There was a pause at the other end of the line, before Hawkins said, “Where are you now, Kalliste?”
“I’m in the garden at the Athens archaeological museum. Why do you ask?”
“I wanted to make sure that you were in a private setting. I’ve got bad news.”
“Don’t tell me. The professor told you that the device was nothing like we thought it was.”
“The professor didn’t have the chance to tell me anything, Kalliste. He’s dead. He died at Gournia, where we were supposed to meet.”
Kalliste’s smile vanished. “Dear God. I always told him he’d have a heart attack digging in the hot sun.”

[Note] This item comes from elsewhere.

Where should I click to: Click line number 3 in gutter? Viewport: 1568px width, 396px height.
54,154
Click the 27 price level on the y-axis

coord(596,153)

“I wish it were that simple. The professor was murdered.”
Struggling to keep her composure, Kalliste glanced around the garden to make sure no one was near enough to pick up the conversation. Tears brimmed in her eyes. Speaking with a catch in her voice, she said, “I want to know what happened.”
Hawkins told her how he had found the professor’s body at the bottom of a ravine.
“What makes you think he was murdered? He could have fallen.”
“That was my first guess,” Hawkins said. “But there’s more to the story.”
Hawkins described how a car had followed them from the Minoan ruins to Spinalonga, saying only that they had managed to elude their pursuers at the old leper colony.
“The professor was a wonderful scholar and a gentleman,” she said. “There was no reason to kill him.”
“Someone apparently thought there was, Kalliste. It’s no coincidence that he was murdered just before he was going to meet with Abby and me. Any idea how word of our meeting got out so fast?”
“I can’t — oh… Matt.”
“What’s wrong?”
“It was me. I told someone at the ministry. I wanted to rub it in the faces of those bastards. Now, because of me, the professor is dead.”
“Don’t go there, Kalliste. You didn’t kill the professor. The creeps who tried to nail me are the guilty ones. Tell me who you talked to.”
“A fat pig named Papadokalos. He’s a bureaucrat in the ministry. Totally dishonest and unscrupulous. He’ll do anything for money.”
“Even act as a paid informant?”
“Yes. I have no doubt of that. I’m going to rip his heart out and step on it when I see him.”
“I’ll look forward to the stomping party but it will have to wait until we deal with more important matters.”
“You’re right of course, Matt. I have an ancient scroll written in Linear A. It could be important. Is the machine functional?”
“It will be when Calvin gets through with it. He’ll have this thing purring like a Swiss watch. We’ll need a quiet location to work without interruption.”
“I know just the place. Remember my house on Santorini?”
On the last night of the Kolumbo expedition she and Matt had celebrated at a taverna with a bottle of ouzo and wound up at the little marshmallow-shaped house perched on a cliff overlooking the volcanic caldera. He’d spent the night and nature had taken its course.
“The house will be perfect. I’ll ask Cal know to meet us there,” Hawkins said. “Leave Athens as quickly as possible. Don’t tell anyone where you’re going, and make sure that you’re not followed.”
“I’ll gather up a few things and take an island ferry. See you later today.” She sighed heavily. “I can’t get over Dr. Vedrakis, but I’m so glad that you are all right. Before I hang up, could you tell more about the men who murdered the professor?”
“They were dressed in black and they had wide shoulders and narrow waists. One of them was bald and his scalp had been painted blue. Don’t know about the others because they were wearing hats. Ring a bell?”
She sat there in stunned silence, then said, “I’m afraid it does, but it’s too fantastic.”
“Nothing about this day would surprise me. We’ll talk about it when I see you. Be careful, Kalliste.”
“You too, Matt.”
Hanging up, she went back into the museum, climbing to the Thera exhibition gallery located on the second floor. The room held artifacts excavated from the ancient city of Akrotiri on Santorini. She walked past the cases of vases and urns, the graceful paintings of swallows and ships, until she came to a fresco that depicted two boxers dressed in loincloths.
Kalliste stared at the painting as if in a trance. They had narrow waists and barrel chests; the scalps had been shaved and painted blue.